CCGroup’s motion for permanent injunction. CCGroup sought entry of a permanent injunction barring Optum from renewing or entering into any new contracts to use or license the Impact Intelligence software and from inducing third parties to infringe the ’126 patent. The court concluded that an injunction was not warranted because: (1) CCGroup’s business had grown despite competition from Optum; (2) CCGroup had licensed its technology to other competitors and would have been willing to license to Optum; (3) CCGroup’s alleged harm was quantifiable; and (4) CCGroup delayed nearly five years in seeking an injunction. Money damages would adequately compensate CCGroup for Optum’s infringement.

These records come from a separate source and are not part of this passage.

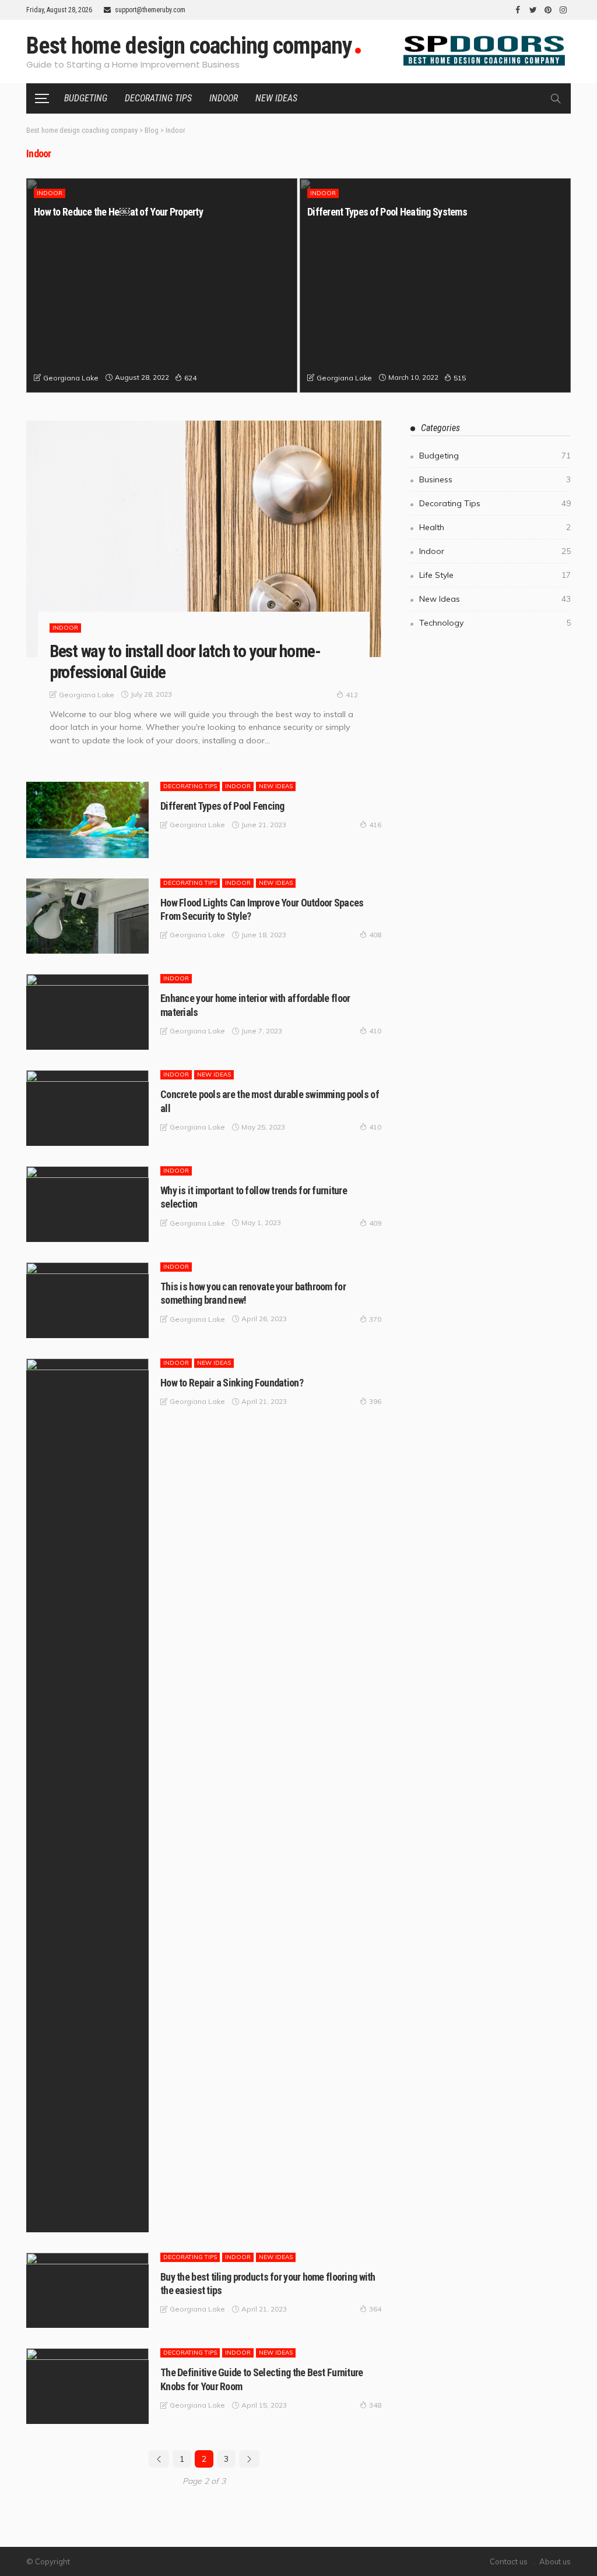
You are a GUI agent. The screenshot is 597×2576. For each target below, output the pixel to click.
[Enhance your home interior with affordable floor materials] (87, 1012)
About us (555, 2561)
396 (375, 1401)
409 (375, 1223)
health (495, 527)
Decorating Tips (158, 98)
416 (375, 824)
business (495, 479)
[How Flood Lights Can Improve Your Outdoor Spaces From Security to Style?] (87, 916)
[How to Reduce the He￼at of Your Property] (161, 285)
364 (375, 2309)
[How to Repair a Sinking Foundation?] (87, 1795)
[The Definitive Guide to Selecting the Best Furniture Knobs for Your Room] (87, 2386)
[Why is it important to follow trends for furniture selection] (87, 1204)
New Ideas (276, 98)
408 (375, 934)
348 (375, 2405)
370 (375, 1319)
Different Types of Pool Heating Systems (387, 212)
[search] (555, 98)
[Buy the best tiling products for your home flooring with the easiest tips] (87, 2290)
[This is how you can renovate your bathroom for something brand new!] (87, 1300)
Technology (495, 622)
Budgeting (85, 98)
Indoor (223, 98)
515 (460, 377)
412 (352, 694)
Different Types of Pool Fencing (222, 806)
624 (190, 377)
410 (375, 1030)
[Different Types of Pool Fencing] (87, 820)
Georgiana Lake (71, 377)
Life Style (495, 575)
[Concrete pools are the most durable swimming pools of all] (87, 1108)
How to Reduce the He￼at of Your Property (118, 212)
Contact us (509, 2561)
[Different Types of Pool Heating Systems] (435, 285)
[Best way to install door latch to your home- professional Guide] (203, 539)
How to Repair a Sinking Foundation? (231, 1383)
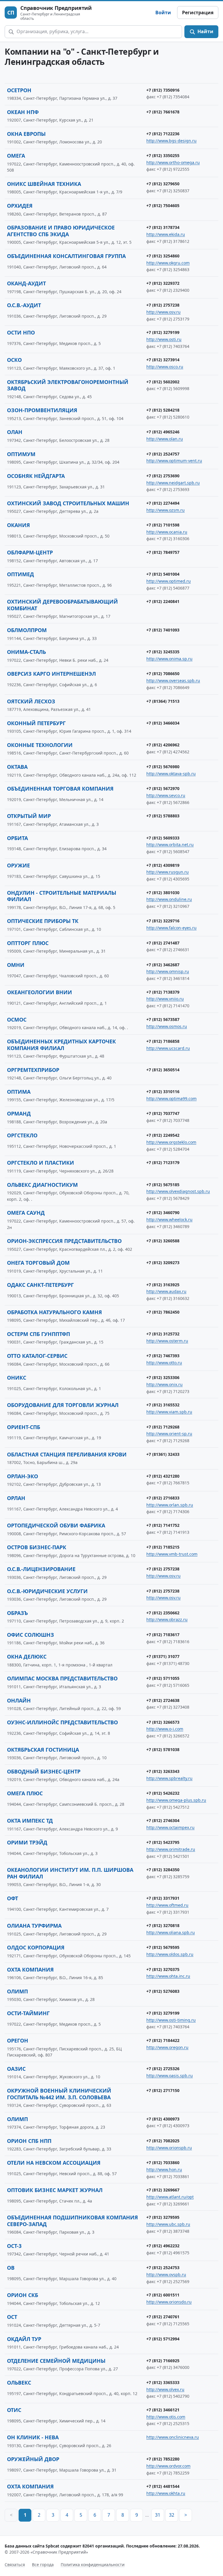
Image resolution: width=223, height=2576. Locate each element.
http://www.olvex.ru (165, 2389)
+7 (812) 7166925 (162, 2360)
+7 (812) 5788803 (162, 816)
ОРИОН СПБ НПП (29, 2140)
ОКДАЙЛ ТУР (24, 2338)
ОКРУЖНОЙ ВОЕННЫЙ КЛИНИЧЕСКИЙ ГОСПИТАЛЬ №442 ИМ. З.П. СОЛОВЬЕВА (59, 2094)
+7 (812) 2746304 (162, 1820)
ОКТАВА (17, 766)
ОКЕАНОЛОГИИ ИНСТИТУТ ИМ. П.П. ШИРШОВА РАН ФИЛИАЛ (70, 1873)
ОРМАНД (19, 1113)
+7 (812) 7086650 (162, 673)
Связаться (15, 2564)
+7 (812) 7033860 (162, 2162)
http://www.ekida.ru (165, 234)
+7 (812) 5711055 (162, 1678)
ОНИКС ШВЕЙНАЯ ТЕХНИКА (44, 183)
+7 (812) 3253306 (162, 1377)
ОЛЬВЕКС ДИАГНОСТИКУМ (42, 1184)
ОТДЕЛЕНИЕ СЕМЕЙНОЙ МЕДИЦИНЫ (56, 2360)
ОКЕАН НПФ (23, 111)
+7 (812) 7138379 (162, 992)
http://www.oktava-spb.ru (171, 773)
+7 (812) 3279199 (162, 332)
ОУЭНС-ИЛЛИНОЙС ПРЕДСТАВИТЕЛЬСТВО (62, 1722)
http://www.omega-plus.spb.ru (176, 1800)
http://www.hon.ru (164, 2169)
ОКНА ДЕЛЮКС (26, 1656)
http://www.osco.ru (164, 366)
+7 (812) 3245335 (162, 651)
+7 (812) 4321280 (162, 1476)
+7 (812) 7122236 (162, 133)
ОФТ (12, 1898)
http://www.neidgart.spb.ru (173, 482)
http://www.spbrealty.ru (169, 1778)
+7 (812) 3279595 (162, 2217)
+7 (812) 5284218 (162, 410)
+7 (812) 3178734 (162, 227)
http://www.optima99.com (171, 1098)
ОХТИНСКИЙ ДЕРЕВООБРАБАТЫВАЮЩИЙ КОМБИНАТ (62, 605)
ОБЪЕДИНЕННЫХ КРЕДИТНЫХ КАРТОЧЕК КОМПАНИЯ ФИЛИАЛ (61, 1045)
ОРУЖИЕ (18, 865)
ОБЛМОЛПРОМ (27, 630)
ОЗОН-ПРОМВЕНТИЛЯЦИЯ (42, 410)
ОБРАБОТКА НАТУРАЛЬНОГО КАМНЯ (54, 1312)
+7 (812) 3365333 (162, 2382)
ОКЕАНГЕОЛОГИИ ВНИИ (39, 992)
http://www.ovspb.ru (166, 2274)
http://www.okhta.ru (165, 2493)
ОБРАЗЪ (17, 1612)
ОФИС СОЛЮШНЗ (30, 1634)
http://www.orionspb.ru (169, 2147)
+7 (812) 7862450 (162, 1312)
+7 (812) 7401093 (162, 630)
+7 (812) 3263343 (162, 1771)
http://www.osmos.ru (166, 1026)
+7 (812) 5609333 (162, 838)
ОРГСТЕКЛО (22, 1135)
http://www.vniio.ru (165, 998)
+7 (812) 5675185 (162, 1184)
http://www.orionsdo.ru (169, 2302)
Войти (163, 12)
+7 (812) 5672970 (162, 788)
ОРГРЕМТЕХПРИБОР (33, 1069)
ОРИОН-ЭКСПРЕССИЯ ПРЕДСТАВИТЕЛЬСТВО (64, 1240)
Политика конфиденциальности (93, 2564)
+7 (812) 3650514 (162, 1069)
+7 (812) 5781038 (162, 1749)
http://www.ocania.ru (166, 532)
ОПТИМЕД (20, 574)
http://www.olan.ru (164, 439)
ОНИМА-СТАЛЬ (26, 651)
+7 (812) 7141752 (162, 1525)
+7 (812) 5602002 (162, 382)
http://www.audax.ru (166, 1291)
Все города (43, 2564)
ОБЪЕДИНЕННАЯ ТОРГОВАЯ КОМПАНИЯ (60, 788)
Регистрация (197, 12)
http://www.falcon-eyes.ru (171, 928)
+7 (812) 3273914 (162, 359)
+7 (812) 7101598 (162, 525)
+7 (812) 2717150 (162, 2090)
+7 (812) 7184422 (162, 2040)
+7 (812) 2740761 (162, 2316)
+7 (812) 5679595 (162, 1947)
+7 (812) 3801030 (162, 892)
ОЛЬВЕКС (19, 2382)
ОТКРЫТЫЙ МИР (29, 815)
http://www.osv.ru (163, 312)
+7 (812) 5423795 (162, 1842)
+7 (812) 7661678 (162, 112)
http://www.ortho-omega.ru (173, 162)
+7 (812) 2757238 (162, 305)
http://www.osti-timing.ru (171, 2020)
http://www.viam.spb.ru (169, 1412)
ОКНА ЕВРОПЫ (26, 133)
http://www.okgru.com (168, 263)
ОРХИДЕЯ (20, 205)
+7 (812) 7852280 (162, 2459)
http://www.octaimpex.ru (170, 1827)
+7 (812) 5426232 (162, 1793)
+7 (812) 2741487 (162, 943)
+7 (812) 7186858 (162, 1041)
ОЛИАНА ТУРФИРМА (34, 1925)
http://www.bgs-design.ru (171, 140)
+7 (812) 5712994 (162, 2339)
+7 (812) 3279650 (162, 183)
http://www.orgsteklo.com (171, 1142)
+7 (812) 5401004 (162, 574)
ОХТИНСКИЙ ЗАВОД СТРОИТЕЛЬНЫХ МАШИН (68, 503)
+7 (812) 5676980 (162, 766)
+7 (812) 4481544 (162, 2486)
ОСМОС (16, 1019)
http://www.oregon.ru (167, 2047)
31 (157, 2515)
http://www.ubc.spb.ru (168, 2224)
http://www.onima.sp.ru (169, 658)
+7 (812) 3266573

CCGroup’s motion for ongoing royalty. The jury did not make a finding as to the appropriate ongoing royalty rate. The court stated that it could not now do so without violating Optum’s Seventh Amendment right to a jury trial on that issue. In addition, given the complexity of the issues presented, the court decided would be appropriate to delay the consideration of evidence and calculating the ongoing royalty rate until after the completion of the appeals in this case.
CCGroup’s motions for supplemental damages and interest. The parties had reached an agreement that CCGroup was entitled to approximately $850,000 in supplemental damages necessary to bring the jury’s award current through March 31, 2015; the court was satisfied with the figure. The court also determined that CCGroup was entitled to prejudgment interest through the April 6, 2015 entry of judgment in the amount of $38,714, and post-judgment interest at the statutory treasury bill rate on the total damages award.
The case is No. 5:11-cv-00469-EJD.
Attorneys: Noel Andrew Leibnitz (Farella Braun + Martel LLP), Richard Louis Brophy (Armstrong Teasdale LLP), and B. Scott Eidson (Stinson Leonard Street LLP) for Cave Consulting Group, LLC. Peter Lancaster (Dorsey & Whitney LLP) and Sri K. Sankaran (Winthrop & Weinstine, PA) for OptumInsight, Inc.
Companies: Cave Consulting Group, LLC; Optuminsight, Inc.